What did the Buckeyes have on this 2011 Luke Fickell-coached team that Day wants to emulate? Offensively, it had balance. Bauserman and Miller combined for 293 yards and four touchdowns on 28 pass attempts, while Carlos Hyde, Rod Smith and company combined for 224 yards on 51 carries and two scores.
In 2021, this is something the Ohio State offense has been chasing.
But it’s an offensive unit that will look a bit different Saturday night.
Day announced Thursday that redshirt freshman CJ Stroud would be used only in emergency situations, resting him against Akron for a shoulder injury that’s been lingering through each of his first three games of the season. Instead, either redshirt freshman Jack Miller III or freshman Kyle McCord will take the majority of the snaps behind center.
No matter who it is, the Ohio State pass offense will take on a unit that’s allowed opposing quarterbacks to complete 77.3% of their passes. Add a Zips rush defense that allows over five yards per rush and nearly three rushing touchdowns per game, and you have a defense that the Buckeyes could find that balance with, especially with freshman running back TreVeyon Henderson coming off a game in which he averaged more than 11 yards per carry.
Defensively, in 2011, Ohio State had pressure at the line of scrimmage, recording nine tackles for loss — including five sacks — along with giving up only 1.3 yards per carry. It stopped the run and provided pressure in the pass game.
In 2021, this is something the Ohio State defense has been chasing.
The Buckeyes are No. 13 out of 14 Big Ten teams allowing 181.7 rushing yards per game and 4.7 yards per carry. The Buckeyes are No. 13 out of 14 Big Ten teams allowing 289.7 passing yards per game.

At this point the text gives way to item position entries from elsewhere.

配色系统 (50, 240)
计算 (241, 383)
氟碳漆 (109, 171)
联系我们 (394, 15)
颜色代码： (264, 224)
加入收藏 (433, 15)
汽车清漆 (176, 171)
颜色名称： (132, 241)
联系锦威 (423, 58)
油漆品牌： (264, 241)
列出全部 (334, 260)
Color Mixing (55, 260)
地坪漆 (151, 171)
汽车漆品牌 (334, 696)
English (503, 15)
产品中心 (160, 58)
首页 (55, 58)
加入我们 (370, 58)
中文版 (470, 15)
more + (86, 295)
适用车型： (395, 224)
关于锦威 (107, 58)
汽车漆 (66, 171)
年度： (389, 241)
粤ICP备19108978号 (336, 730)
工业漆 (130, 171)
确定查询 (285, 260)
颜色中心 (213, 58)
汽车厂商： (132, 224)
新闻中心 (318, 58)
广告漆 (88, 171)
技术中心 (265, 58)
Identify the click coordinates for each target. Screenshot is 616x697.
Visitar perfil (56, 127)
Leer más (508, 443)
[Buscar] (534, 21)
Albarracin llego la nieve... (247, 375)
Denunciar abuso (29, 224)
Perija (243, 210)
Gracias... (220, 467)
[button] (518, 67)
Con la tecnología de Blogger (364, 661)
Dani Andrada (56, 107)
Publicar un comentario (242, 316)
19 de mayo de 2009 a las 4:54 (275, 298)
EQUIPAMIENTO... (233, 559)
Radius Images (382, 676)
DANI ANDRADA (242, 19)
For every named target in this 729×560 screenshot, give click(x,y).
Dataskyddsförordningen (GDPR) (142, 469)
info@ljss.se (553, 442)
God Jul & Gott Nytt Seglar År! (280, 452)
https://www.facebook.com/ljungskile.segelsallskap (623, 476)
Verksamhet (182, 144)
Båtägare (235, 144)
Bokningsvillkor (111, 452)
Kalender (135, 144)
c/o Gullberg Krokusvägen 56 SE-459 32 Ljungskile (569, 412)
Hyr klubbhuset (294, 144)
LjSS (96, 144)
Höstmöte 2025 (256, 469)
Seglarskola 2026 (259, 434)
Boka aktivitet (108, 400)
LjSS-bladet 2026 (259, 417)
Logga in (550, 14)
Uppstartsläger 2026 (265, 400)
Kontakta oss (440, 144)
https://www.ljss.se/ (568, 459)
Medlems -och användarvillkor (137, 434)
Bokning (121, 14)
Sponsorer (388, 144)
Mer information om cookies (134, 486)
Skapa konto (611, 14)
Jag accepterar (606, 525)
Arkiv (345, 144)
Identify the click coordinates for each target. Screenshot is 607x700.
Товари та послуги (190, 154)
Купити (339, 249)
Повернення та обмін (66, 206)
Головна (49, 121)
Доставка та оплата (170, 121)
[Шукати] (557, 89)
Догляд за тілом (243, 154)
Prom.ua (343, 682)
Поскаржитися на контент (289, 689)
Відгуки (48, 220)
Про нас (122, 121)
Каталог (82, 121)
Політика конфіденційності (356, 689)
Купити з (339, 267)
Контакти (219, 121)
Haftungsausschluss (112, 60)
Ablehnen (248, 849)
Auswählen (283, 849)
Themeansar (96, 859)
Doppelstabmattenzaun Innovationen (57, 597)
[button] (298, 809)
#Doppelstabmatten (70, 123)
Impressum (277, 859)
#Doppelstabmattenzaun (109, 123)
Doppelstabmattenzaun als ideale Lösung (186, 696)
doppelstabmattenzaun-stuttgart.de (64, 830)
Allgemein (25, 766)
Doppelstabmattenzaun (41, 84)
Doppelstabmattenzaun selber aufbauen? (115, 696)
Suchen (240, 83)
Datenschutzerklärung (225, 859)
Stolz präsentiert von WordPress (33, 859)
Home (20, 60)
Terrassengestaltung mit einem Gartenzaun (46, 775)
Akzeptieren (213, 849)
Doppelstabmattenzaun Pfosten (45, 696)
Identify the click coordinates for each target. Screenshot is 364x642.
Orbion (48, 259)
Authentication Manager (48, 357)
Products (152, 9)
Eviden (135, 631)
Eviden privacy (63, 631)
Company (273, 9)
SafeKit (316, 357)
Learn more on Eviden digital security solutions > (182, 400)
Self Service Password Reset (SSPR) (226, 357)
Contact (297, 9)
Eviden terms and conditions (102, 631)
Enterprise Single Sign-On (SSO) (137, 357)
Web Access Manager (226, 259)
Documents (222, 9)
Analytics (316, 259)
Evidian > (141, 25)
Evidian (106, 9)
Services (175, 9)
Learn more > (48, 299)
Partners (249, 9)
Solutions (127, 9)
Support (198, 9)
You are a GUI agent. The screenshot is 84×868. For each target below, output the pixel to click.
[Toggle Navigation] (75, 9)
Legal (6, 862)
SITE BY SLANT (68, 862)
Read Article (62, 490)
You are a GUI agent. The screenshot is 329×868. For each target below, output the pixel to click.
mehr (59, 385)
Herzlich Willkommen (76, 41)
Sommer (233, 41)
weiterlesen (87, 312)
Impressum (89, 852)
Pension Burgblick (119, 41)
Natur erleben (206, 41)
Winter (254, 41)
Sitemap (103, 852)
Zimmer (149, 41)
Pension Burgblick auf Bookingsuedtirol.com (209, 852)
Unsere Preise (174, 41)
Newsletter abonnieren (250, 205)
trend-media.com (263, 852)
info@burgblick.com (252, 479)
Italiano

And Ohio State will be facing an offense that will allow its defense to likely do what it's supposed to do with a running game that’s averaged 3.6 yards per carry and a unit as a whole that has scored an average of 23 points per game.
Did Ohio State’s dominant Week 1 win against Akron in 2011 change the trajectory of its overall season? No. The Buckeyes finished their only season under Fickell, 6-7 — the program’s only losing record since 1988.
If No. 10 Ohio State’s latest matchup against Akron goes how it's supposed to — opening as a 54-point spread favoring the Buckeyes — this is not a matchup to take overarching trends from.
This is a confidence-boosting game for a team that hasn’t had a lot of confidence shown over the past two weeks on either side of the ball.
In the words of Day, it’s a game that’s all about Ohio State, preparing itself to be the best team it can be in conference play, a team Columbus has not seen yet.